Deep learning models have achieved high performance in medical applications, however, their adoption in clinical practice is hindered due to their black-box nature. Self-explainable models, like prototype-based models, can be especially beneficial as they are interpretable by design. However, if the learnt prototypes are of low quality then the prototype-based models are as good as black-box. Having high quality prototypes is a pre-requisite for a truly interpretable model. In this work, we propose a prototype evaluation framework for coherence (PEF-C) for quantitatively evaluating the quality of the prototypes based on domain knowledge. We show the use of PEF-C in the context of breast cancer prediction using mammography. Existing works on prototype-based models on breast cancer prediction using mammography have focused on improving the classification performance of prototype-based models compared to black-box models and have evaluated prototype quality through anecdotal evidence. We are the first to go beyond anecdotal evidence and evaluate the quality of the mammography prototypes systematically using our PEF-C. Specifically, we apply three state-of-the-art prototype-based models, ProtoPNet, BRAIxProtoPNet++ and PIP-Net on mammography images for breast cancer prediction and evaluate these models w.r.t. i) classification performance, and ii) quality of the prototypes, on three public datasets. Our results show that prototype-based models are competitive with black-box models in terms of classification performance, and achieve a higher score in detecting ROIs. However, the quality of the prototypes are not yet sufficient and can be improved in aspects of relevance, purity and learning a variety of prototypes. We call the XAI community to systematically evaluate the quality of the prototypes to check their true usability in high stake decisions and improve such models further.
Paper Structure (17 sections, 5 figures, 3 tables)

This paper contains 17 sections, 5 figures, 3 tables.

Figures (5)

  • Figure 1: Global visualization of 3 prototype-based models trained on CBIS-DDSM dataset. Each row represents one prototype visualized with the top-10 activated image patches from the training set. Example of a prototype description -- second row in ProtoPNet shows mass ROI of irregular shape and spiculated margin.
  • Figure 2: Global visualization of 3 prototype-based models trained on CMMD dataset. Each row represents one prototype visualized with the top-10 activated image patches from the training set. Example of a prototype description - fifth row in ProtoPNet shows calcification abnormality.
  • Figure 3: Local explanation from ProtoPNet showing the top-3 activated prototypes for the malignant class and the benign class.
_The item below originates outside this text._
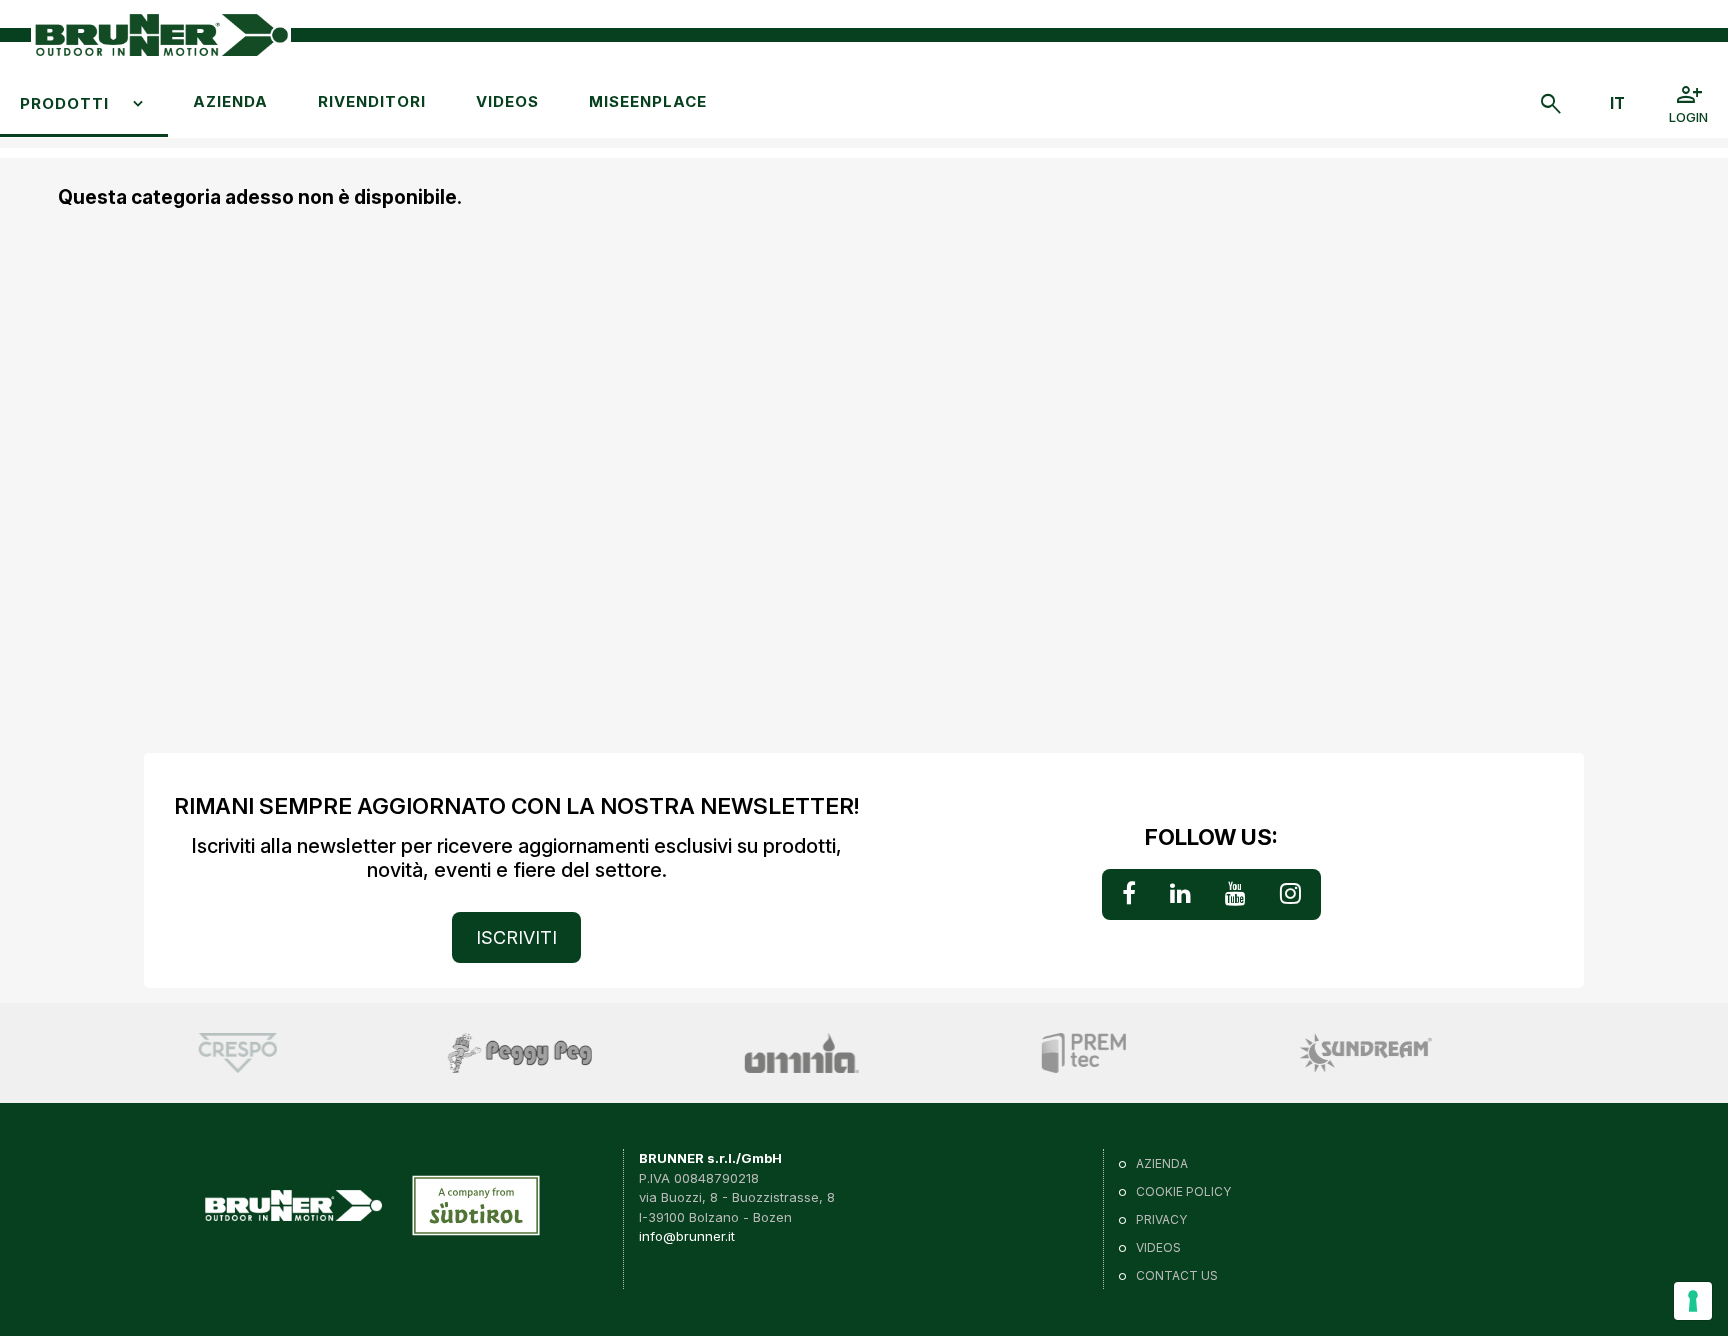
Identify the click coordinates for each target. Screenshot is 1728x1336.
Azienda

Example image: CMMD, malignant test case D2-0249, view RCC, predicted class malignant.
  • Figure 4: Local explanation from BRAIxProtoPNet++ showing the top-3 activated prototypes for the malignant class and the benign class. Example image: CMMD, malignant test case D2-0249, view RCC, predicted class malignant.
  • Figure 5: Local explanation from PIP-Net showing the top-3 activated prototypes for the malignant class and the benign class. Example image: CMMD, malignant test case D2-0249, view RCC, predicted class malignant.